# Equality of Relations

## Theorem

Let $\RR_1$ and $\RR_2$ be relations on $S_1 \times T_1$ and $S_2 \times T_2$ respectively.

Then $\RR_1$ and $\RR_2$ are equal if and only if:

$S_1 = S_2$
$T_1 = T_2$
$\tuple {s, t} \in \RR_1 \iff \tuple {s, t} \in \RR_2$

It is worth labouring the point that for two relations to be equal, not only must their domains be equal, but so must their codomains.

## Proof

This follows from set equality and Equality of Ordered Pairs.

A relation on $S \times T$ is an ordered triple, thus:

 $\displaystyle \RR_1$ $=$ $\displaystyle \tuple {S_1, T_1, R_1}$ where $R_1 \subseteq S_1 \times T_1$ $\displaystyle \RR_2$ $=$ $\displaystyle \tuple {S_2, T_2, R_2}$ where $R_2 \subseteq S_2 \times T_2$

From Equality of Ordered Tuples, $\RR_1 = \RR_1$ if and only if:

 $\displaystyle S_1$ $=$ $\displaystyle S_2$ $\displaystyle T_1$ $=$ $\displaystyle T_2$ $\displaystyle R_1$ $=$ $\displaystyle R_2$

Then we have that $R_1$ and $R_2$ are sets of ordered pairs.

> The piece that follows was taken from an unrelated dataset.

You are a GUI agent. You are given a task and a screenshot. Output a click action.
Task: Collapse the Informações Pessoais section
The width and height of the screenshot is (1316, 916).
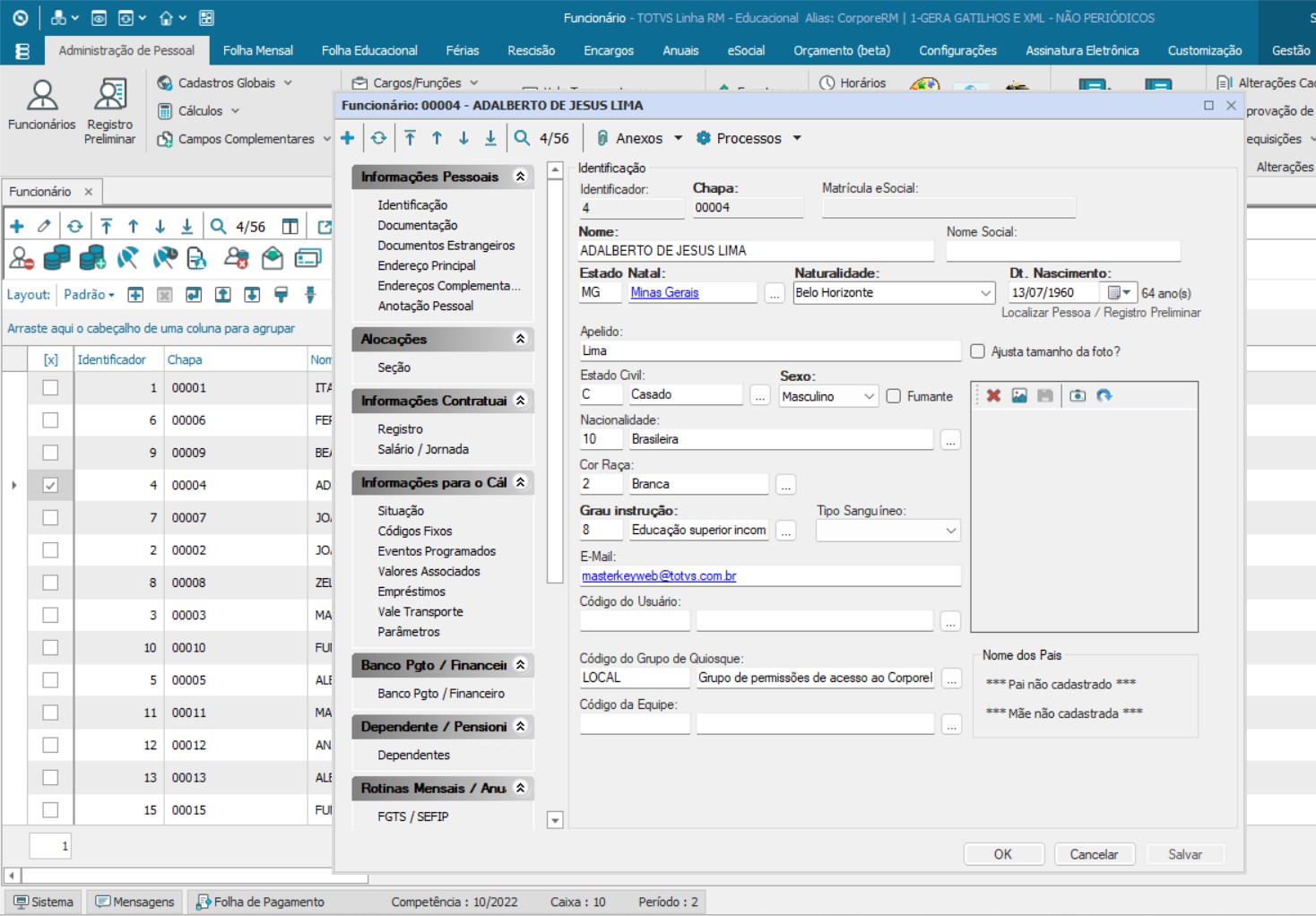[520, 177]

Thus by definition of set equality:

$R_1 = R_2 \iff \paren {\forall \tuple {x, y} \in \S_1 \times T_2: \tuple {x, y} \in R_1 \iff \tuple {x, y} \in R_2}$

Hence the result.

$\blacksquare$

## Also known as

Some sources refer to this concept between two relations as being equivalence, rather than equality.